▶ GIVEN EXERCISE
Which lines in the entries below contain the string "coordinates", with case counting? Gather each of those lines and copy it out in full.

▶ RECORDS FOR THE TASK
'''
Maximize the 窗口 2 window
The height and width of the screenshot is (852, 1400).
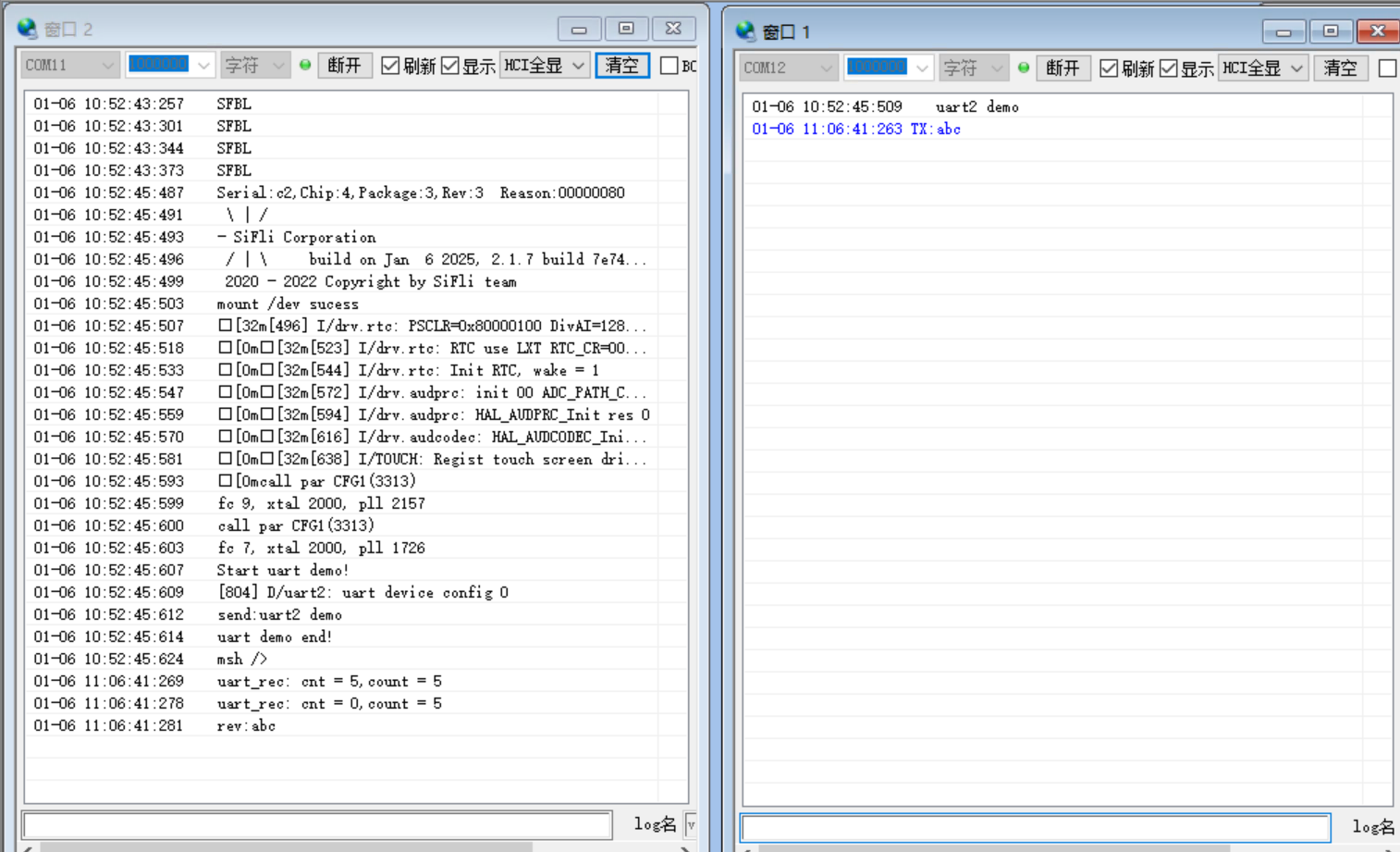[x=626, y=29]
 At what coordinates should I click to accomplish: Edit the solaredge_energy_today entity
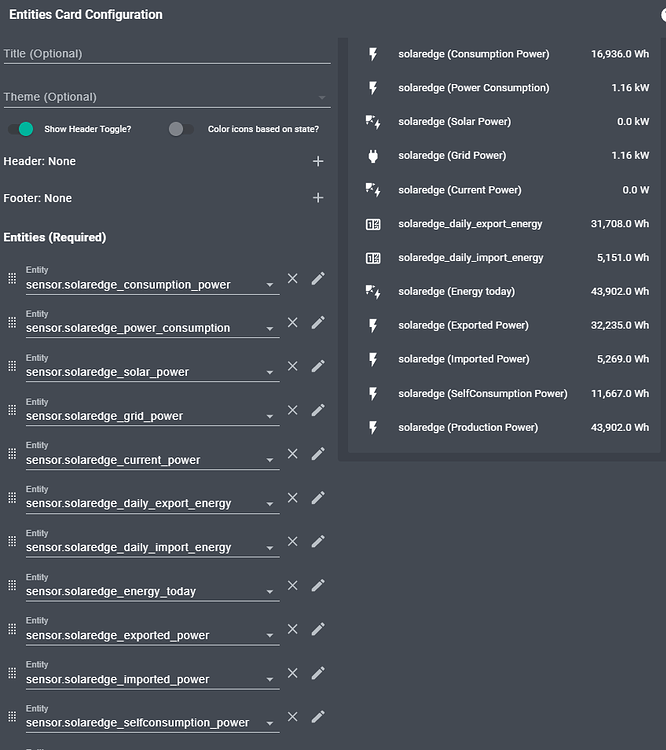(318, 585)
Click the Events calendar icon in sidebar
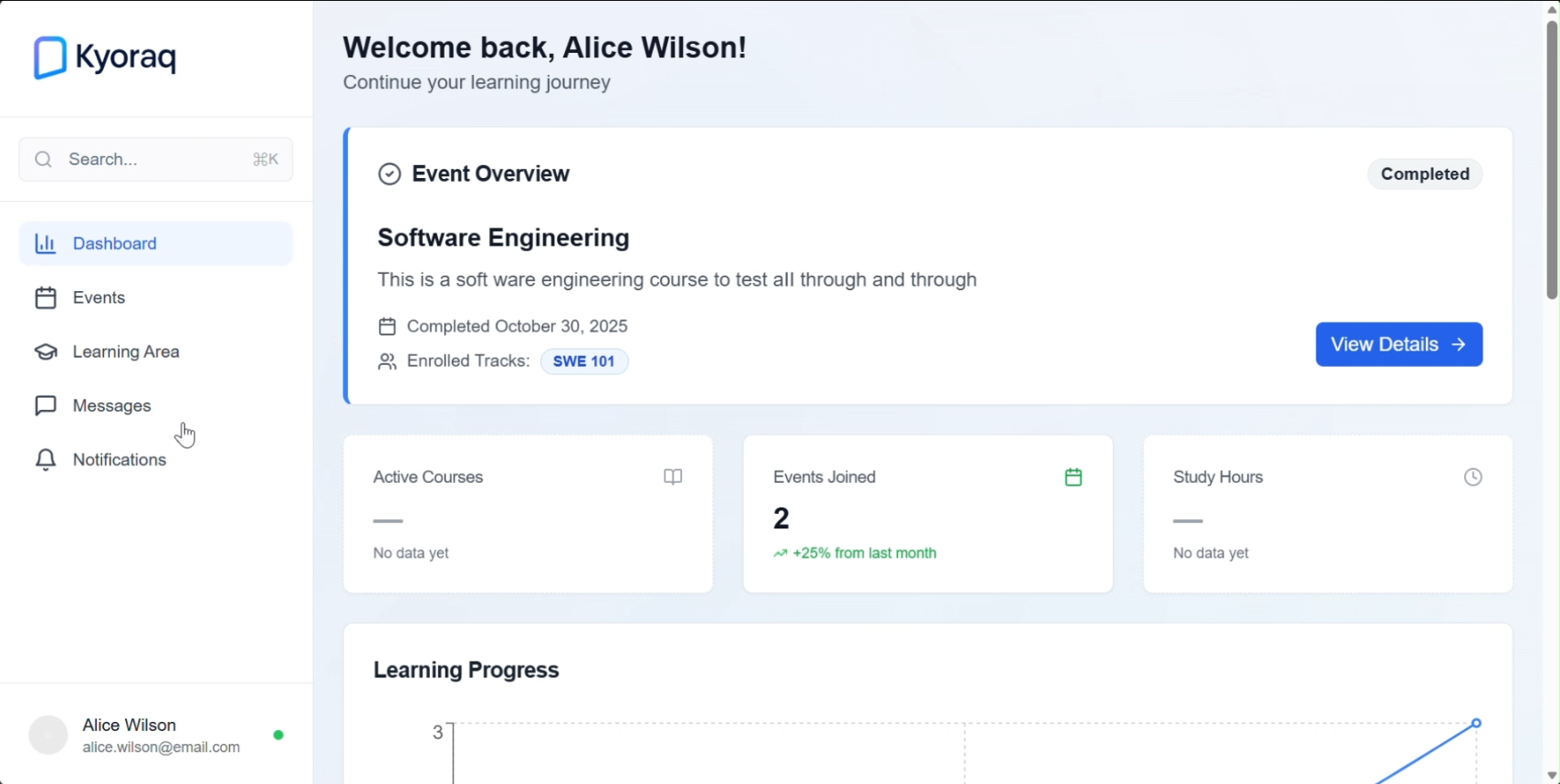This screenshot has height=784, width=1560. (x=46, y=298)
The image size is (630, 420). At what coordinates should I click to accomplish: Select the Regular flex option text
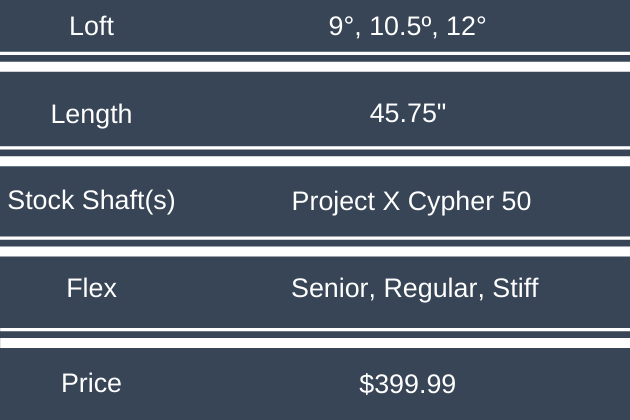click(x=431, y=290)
'''
▶ PROBLEM SOLUTION
 At what coordinates should I click to accomplish: Edit the solaredge_energy_today entity
The image size is (630, 420). At what coordinates should I click to accomplish: Select the Regular flex option text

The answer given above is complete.